Given a text file where lengths are given by a floating point
number followed by the letters "inch" divide the floating
point number with 2.54 and put in the resulting number followed
by "cm".
Here is the Perl solution and it is a one-liner.
#!/usr/local/bin/perl -p
s|(\d+\.?(\d+)?)\s*inch| sprintf("%0.2f cm", $1 / 2.54); |eg;
--
___ ___
/ o \ o \
Dov Grobgeld ( o o ) o |
The Weizmann Institute of Science, Israel \ o /o o /
"Where the tree of wisdom carries oranges" | | | |
_| |_ _| |_
Win Treese Cambridge Research Lab
tre...@crl.dec.com Digital Equipment Corp.
Um.. this problem feels a bit contrived. [That is, chosen to fit a
language feature rather than chosen to solve an applicative problem.]
Given a text file where lengths are given by a floating point
number followed by the letters "inch" divide the floating point
number with 2.54 and put in the resulting number followed by
"cm".

● **What needs to be done**: Reproduce a passage from the thread on converting inches to centimeters word for word: begin at the words that have "#!/usr/local/bin/perl -p" and stop after "Digital Equipment Corp.". Nothing in the rows matters here.

● **Record set**:
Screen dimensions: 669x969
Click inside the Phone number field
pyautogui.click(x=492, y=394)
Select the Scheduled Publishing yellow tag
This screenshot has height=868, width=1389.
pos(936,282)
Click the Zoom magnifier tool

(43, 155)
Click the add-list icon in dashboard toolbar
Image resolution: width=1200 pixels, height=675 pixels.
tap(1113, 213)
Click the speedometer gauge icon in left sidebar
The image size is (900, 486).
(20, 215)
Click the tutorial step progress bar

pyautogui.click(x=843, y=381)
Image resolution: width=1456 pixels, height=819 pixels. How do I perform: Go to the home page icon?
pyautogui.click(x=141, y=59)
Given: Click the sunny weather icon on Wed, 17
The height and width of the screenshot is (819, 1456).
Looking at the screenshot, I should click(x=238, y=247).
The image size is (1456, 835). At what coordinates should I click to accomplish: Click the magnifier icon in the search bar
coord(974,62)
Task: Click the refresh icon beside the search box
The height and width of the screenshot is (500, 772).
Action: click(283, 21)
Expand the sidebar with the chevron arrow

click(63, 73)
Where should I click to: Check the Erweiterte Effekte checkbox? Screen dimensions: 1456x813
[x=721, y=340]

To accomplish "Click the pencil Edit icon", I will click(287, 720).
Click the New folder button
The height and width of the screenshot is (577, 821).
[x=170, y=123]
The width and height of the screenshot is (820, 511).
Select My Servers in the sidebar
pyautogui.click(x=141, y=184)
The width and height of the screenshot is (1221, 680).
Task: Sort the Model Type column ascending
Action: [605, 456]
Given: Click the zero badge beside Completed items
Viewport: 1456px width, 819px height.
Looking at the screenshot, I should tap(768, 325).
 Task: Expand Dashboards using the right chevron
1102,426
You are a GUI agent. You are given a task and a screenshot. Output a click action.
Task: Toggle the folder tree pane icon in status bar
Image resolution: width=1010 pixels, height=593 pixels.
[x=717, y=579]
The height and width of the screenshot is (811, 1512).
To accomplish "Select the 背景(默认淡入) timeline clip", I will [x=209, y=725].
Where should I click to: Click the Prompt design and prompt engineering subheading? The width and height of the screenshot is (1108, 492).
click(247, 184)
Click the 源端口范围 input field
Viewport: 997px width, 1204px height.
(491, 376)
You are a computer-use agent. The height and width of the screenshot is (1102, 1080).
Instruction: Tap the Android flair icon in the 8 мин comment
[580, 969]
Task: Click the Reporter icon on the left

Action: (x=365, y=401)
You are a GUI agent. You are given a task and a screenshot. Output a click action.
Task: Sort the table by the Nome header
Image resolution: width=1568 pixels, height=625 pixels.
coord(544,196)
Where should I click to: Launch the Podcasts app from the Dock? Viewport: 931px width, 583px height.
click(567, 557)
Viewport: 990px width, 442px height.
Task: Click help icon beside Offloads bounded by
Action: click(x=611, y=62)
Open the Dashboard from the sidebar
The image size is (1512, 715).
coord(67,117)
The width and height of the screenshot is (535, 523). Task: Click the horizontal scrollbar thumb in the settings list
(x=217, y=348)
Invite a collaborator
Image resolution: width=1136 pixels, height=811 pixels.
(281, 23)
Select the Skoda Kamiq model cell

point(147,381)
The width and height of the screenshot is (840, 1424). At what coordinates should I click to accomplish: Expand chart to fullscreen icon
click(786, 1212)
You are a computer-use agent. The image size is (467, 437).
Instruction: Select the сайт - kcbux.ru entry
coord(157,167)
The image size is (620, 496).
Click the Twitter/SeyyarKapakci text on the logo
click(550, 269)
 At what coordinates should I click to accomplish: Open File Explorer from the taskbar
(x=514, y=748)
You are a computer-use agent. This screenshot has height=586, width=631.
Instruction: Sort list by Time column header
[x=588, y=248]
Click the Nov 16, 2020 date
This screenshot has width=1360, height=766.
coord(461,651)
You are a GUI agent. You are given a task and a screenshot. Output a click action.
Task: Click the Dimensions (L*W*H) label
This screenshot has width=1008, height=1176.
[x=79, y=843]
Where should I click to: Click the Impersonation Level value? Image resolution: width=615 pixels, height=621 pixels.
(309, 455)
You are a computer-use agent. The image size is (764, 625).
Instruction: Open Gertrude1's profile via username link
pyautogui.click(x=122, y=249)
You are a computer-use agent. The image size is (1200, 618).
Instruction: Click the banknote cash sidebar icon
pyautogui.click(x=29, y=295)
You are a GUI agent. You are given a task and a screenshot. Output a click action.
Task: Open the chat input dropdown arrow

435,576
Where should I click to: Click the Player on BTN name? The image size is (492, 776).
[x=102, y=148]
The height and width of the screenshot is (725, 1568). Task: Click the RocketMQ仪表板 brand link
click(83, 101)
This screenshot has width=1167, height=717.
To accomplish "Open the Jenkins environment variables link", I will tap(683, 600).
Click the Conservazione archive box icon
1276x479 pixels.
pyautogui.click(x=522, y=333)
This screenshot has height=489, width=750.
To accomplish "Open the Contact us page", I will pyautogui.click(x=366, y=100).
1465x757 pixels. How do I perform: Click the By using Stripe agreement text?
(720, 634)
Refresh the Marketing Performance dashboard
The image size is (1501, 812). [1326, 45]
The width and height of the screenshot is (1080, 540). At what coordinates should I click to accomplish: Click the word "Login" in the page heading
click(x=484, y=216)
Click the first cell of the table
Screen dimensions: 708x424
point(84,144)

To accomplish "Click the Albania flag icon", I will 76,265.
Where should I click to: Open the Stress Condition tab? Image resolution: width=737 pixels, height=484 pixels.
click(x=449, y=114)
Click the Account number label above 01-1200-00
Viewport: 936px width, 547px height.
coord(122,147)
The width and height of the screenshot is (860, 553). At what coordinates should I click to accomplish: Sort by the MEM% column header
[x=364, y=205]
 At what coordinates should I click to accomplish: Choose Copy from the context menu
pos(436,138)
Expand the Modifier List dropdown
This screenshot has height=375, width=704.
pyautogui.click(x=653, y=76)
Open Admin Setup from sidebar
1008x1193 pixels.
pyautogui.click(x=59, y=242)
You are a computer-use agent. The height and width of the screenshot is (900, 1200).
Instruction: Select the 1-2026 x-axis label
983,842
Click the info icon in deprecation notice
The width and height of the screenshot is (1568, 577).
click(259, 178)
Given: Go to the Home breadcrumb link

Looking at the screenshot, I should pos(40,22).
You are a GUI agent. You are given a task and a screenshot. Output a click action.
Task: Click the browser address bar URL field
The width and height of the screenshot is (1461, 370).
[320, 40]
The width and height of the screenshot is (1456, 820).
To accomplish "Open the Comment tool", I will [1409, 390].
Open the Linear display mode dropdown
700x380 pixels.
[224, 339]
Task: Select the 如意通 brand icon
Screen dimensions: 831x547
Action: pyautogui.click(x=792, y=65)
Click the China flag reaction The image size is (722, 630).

● **Final result**:
#!/usr/local/bin/perl -p
s|(\d+\.?(\d+)?)\s*inch| sprintf("%0.2f cm", $1 / 2.54); |eg;
--
___ ___
/ o \ o \
Dov Grobgeld ( o o ) o |
The Weizmann Institute of Science, Israel \ o /o o /
"Where the tree of wisdom carries oranges" | | | |
_| |_ _| |_
Win Treese Cambridge Research Lab
tre...@crl.dec.com Digital Equipment Corp.